Re: problem with recovered array

eyal@xxxxxxxxxxxxxx · Thu, 2 Nov 2023 00:08:02 +1100

On 01/11/2023 21.30, Roger Heflin wrote:
Did you check with iostat/sar?    (iostat -x 2 5).  The md
housekeeping/background stuff does not show on the md device itself,
but it shows on the underlying disks.

Yes, I have iostat on both the md device and the components and I see sparse activity on both.

It might also be related the the bitmap keeping track of how far the
missing disk is behind.

This may be the case. In case the disk is re-added it may help to know this,
but if a new disk is added then the full disk will be recreated anyway.

Small files are troublesome.    A tiny file takes several reads and writes.
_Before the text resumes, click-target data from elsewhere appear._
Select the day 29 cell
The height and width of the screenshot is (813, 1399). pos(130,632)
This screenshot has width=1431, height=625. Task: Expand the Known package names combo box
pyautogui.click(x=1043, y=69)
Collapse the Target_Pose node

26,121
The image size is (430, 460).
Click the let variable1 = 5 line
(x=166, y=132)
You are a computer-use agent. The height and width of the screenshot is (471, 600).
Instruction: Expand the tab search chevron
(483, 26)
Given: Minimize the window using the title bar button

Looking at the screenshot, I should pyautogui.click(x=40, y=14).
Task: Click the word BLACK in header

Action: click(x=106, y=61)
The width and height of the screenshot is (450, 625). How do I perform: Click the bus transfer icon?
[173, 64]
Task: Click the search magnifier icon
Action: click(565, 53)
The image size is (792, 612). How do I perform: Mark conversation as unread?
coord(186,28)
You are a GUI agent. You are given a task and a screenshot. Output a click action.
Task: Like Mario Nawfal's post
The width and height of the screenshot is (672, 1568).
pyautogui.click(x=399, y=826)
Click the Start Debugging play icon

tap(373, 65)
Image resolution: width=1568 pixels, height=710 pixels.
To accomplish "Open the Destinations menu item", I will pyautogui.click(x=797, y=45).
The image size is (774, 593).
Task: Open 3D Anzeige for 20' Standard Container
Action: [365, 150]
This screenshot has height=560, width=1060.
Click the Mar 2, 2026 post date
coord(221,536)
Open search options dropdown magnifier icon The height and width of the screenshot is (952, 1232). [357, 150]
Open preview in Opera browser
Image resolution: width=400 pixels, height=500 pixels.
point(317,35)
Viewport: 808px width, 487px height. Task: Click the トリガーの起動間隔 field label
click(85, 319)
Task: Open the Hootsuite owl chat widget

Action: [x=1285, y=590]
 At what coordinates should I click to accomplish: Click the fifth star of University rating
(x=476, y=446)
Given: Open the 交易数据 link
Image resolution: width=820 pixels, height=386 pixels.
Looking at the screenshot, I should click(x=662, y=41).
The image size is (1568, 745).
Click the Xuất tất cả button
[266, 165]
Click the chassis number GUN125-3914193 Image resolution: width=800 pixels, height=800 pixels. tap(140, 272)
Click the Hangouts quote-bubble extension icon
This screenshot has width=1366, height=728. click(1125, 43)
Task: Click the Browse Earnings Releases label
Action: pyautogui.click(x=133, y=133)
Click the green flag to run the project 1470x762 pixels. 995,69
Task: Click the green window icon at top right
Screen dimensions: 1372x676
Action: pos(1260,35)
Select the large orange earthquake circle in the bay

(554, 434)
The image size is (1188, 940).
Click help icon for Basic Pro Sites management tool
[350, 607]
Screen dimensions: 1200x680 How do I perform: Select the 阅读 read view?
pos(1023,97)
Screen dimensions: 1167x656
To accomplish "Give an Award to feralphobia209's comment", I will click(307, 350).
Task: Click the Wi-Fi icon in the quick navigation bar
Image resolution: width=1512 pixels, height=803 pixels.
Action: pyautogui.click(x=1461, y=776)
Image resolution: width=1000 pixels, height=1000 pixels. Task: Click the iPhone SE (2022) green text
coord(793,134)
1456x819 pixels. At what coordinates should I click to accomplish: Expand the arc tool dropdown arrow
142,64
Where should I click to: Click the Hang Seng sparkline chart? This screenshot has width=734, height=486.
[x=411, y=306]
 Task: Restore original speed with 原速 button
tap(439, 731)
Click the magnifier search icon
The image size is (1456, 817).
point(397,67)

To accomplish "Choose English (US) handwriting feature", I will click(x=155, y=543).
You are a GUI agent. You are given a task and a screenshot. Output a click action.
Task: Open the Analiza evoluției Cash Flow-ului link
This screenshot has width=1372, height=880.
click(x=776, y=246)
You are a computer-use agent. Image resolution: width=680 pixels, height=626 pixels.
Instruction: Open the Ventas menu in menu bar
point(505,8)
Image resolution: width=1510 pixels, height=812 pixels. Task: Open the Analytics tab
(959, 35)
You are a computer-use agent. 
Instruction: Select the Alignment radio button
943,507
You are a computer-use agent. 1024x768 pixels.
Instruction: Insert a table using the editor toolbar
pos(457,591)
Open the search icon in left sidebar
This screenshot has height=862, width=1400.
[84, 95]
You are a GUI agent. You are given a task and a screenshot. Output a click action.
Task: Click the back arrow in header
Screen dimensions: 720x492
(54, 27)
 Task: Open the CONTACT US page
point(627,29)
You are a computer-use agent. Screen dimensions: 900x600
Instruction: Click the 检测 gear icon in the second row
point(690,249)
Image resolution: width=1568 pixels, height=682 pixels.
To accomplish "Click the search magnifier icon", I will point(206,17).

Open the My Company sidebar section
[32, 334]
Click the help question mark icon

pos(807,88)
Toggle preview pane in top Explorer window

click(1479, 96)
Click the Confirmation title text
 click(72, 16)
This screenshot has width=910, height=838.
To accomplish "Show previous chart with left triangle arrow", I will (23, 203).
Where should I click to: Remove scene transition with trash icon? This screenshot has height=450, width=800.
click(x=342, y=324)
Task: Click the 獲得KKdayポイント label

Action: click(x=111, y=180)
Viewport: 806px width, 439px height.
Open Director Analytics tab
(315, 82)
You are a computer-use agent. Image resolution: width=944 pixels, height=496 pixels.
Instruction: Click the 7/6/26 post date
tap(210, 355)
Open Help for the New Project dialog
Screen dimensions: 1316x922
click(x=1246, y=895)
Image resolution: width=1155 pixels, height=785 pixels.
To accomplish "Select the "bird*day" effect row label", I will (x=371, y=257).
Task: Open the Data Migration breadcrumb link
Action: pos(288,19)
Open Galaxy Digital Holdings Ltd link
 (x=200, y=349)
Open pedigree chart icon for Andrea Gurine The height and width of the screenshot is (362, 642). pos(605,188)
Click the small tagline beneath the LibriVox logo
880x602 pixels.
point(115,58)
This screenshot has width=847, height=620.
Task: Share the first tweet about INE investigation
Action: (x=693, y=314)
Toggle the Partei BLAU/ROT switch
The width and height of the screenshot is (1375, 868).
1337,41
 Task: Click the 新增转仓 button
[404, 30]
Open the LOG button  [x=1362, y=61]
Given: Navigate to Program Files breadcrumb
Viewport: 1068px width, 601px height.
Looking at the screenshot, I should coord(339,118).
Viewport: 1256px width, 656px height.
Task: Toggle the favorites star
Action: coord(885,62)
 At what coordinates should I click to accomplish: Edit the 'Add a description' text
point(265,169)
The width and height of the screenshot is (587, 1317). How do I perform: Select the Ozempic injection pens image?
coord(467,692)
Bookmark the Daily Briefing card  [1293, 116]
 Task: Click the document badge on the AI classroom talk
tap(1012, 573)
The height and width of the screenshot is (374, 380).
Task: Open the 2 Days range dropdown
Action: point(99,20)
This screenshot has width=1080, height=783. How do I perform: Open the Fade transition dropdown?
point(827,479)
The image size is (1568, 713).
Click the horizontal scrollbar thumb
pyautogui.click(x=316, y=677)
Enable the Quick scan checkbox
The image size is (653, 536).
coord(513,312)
Yes, but the array is so fast that this should not be a problem.
The rsync source is 175MB/s and the target array is 800MB/s so I do not
see how the writing can slow the copy.

In one case I (virsh) saved a VM, which created one 8GB file, which took
many hours to be written.

I think the bitmap is tracking how many writes need to be done on the
missing disk, and if so then until the new disk gets put back will not
start cleaning up.

On Tue, Oct 31, 2023 at 4:40 PM <eyal@xxxxxxxxxxxxxx> wrote:

On 31/10/2023 21.24, Roger Heflin wrote:
If you directory entries are large (lots of small files in a
directory) then the recovery of the missing data could be just enough
to push your array too hard.

Nah, the directory I am copying has nothing really large, and the target directory is created new.

find /<mount> -type d -size +1M -ls     will find large directories.

do a ls -l <largedirname> | wc -l and see how many files are in there.

ext3/4 has issues with really big directories.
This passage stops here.